I’ve written before about business planning and how important it is to establish goals and objectives and to have a structure to your business. However, there is a step that is just as important to take before you get to the planning stage: evaluation.
We all know the income roller coaster that’s comes with working in real estate. We have great years. And then we have not-so-great years. This cyclical nature of our business is driven by changing market conditions, of course, and also by events going on in our personal lives. However, I will be so bold as to suggest that with the right kind of evaluation and planning, you can make the lows a bit less low, and highs more sustainable.
Before we even start to write a business plan for the upcoming year, I encourage my agents to go through the exercise of evaluating the previous year. This doesn’t have to be complicated. Make a list of all of your transactions – listings and buyer-assisted sales. For each transaction, ask yourself: How did you get that piece of business? Where did that client come from? And overall, ask yourself: Exactly how many transactions did I have last year? How many referrals did I make outside of my own market place?
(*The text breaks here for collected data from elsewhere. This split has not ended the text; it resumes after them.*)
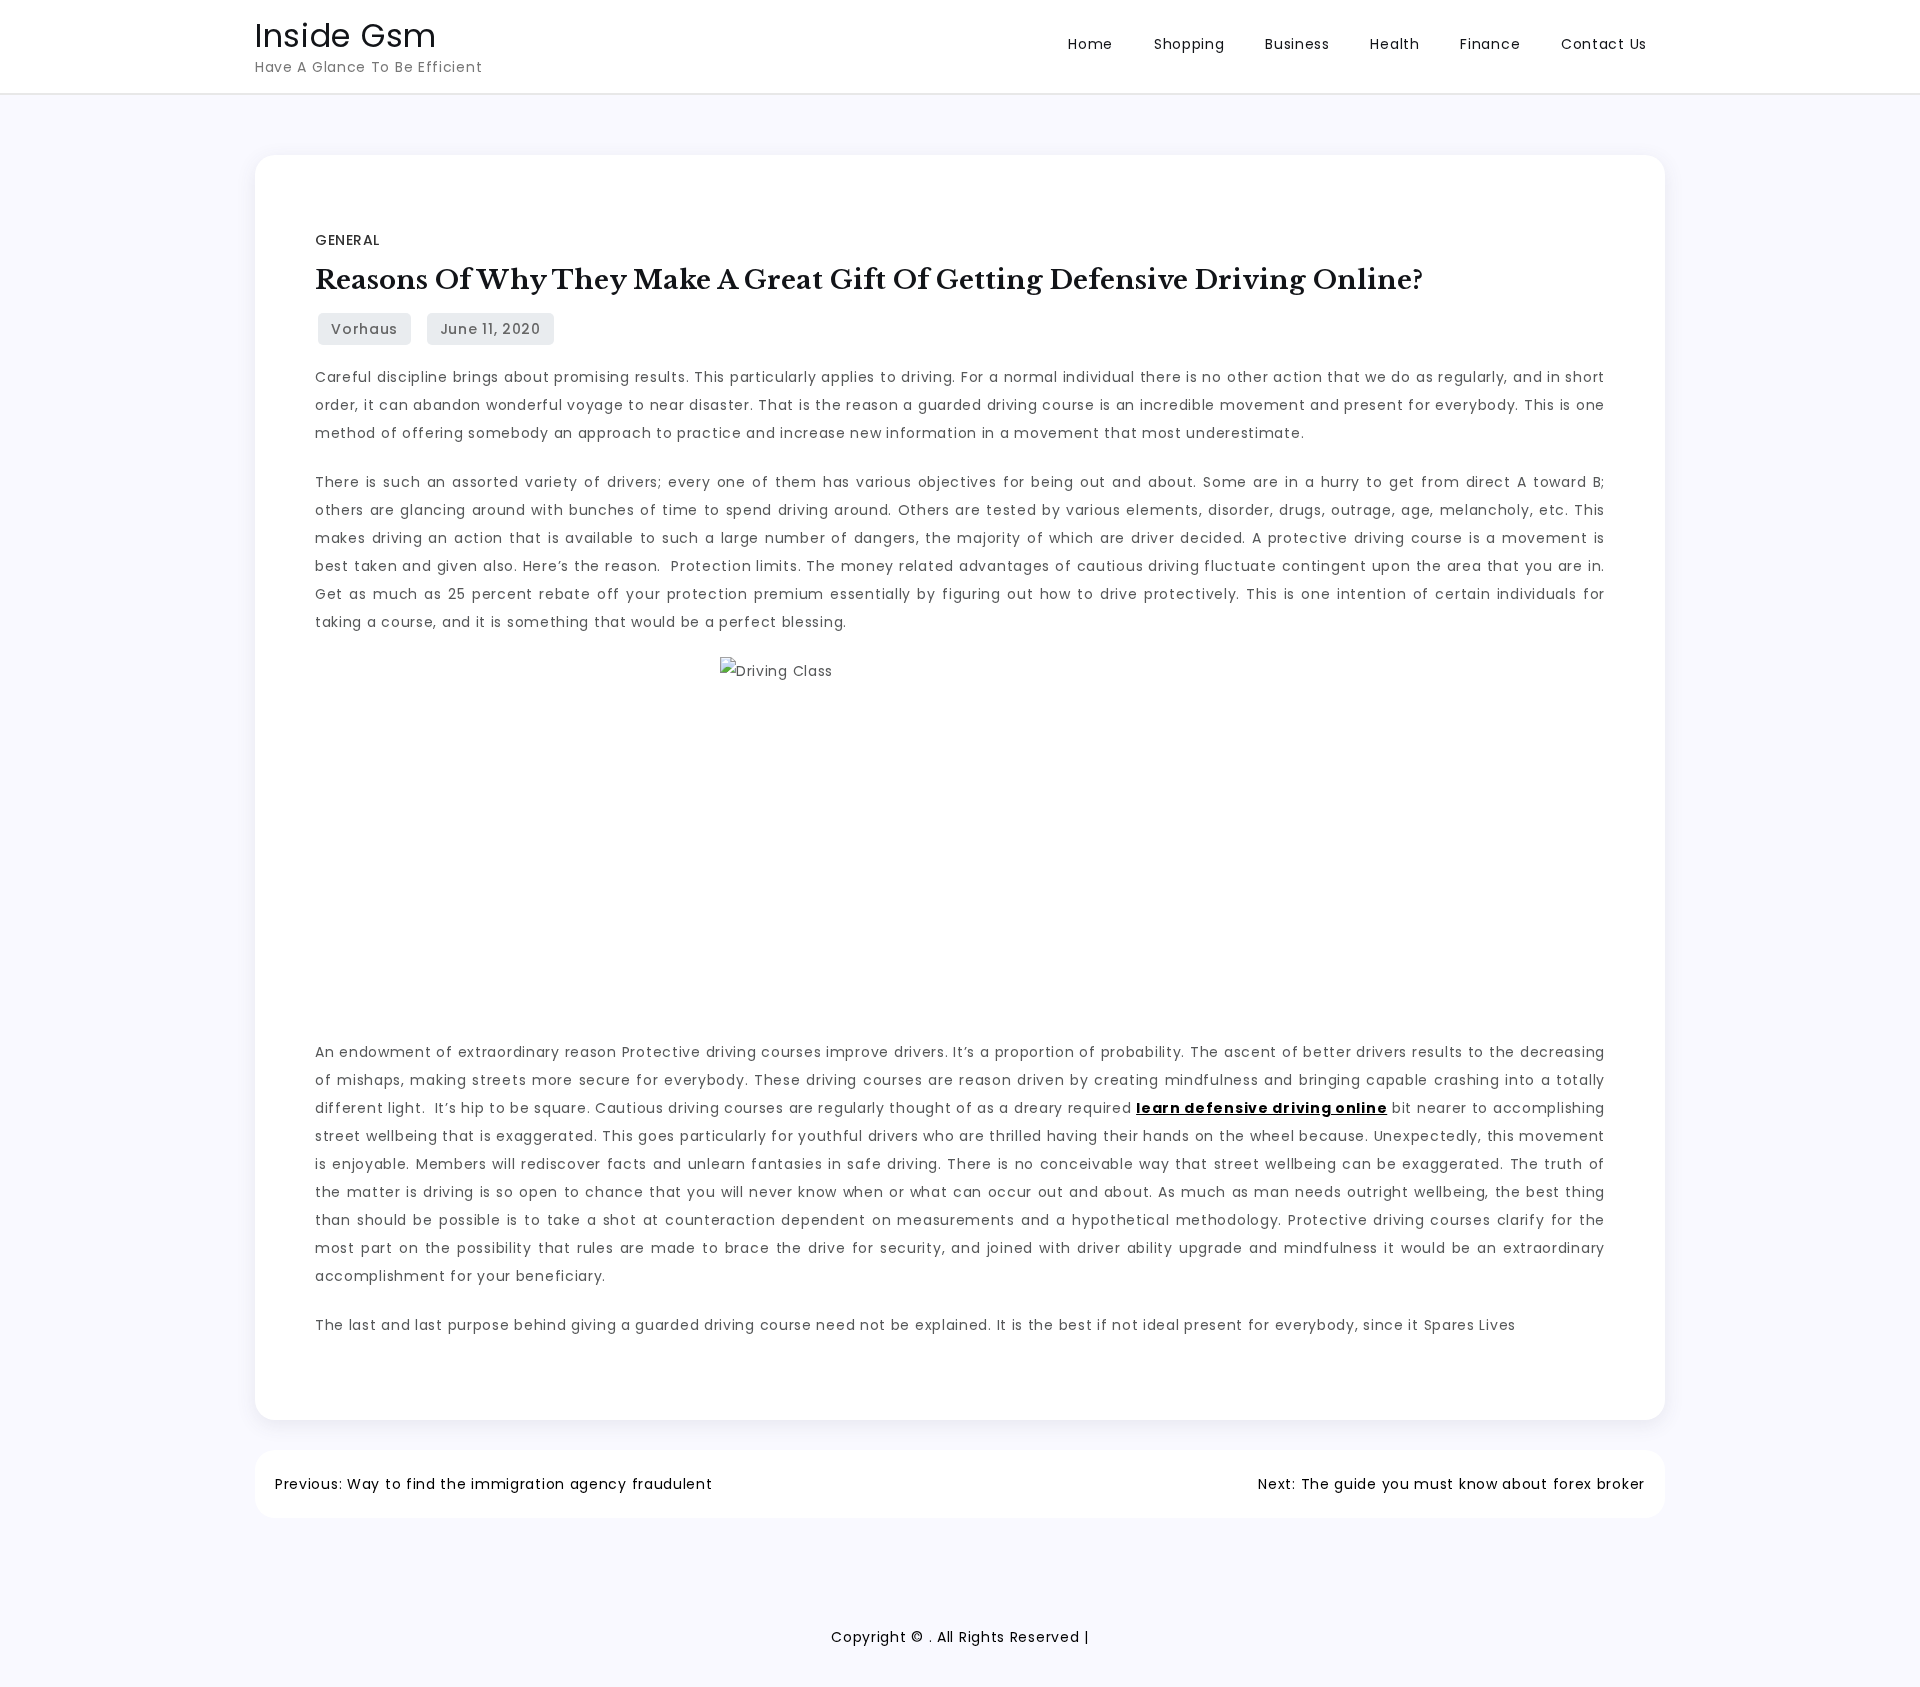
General (347, 240)
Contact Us (1604, 44)
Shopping (1189, 44)
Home (1090, 44)
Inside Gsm (346, 35)
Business (1297, 44)
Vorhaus (364, 329)
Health (1394, 44)
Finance (1490, 44)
I can tell you that 100% of my agents have some revelation during this evaluation stage. Maybe they realize how much of their business came from other agent referrals. Maybe they underestimated how much business was being generated by those monthly newspaper ads. Once an agent begins digging into the details of a year, there’s always something—and often several somethings—that emerge. The result? Better insight, better planning, and a better plan going forward.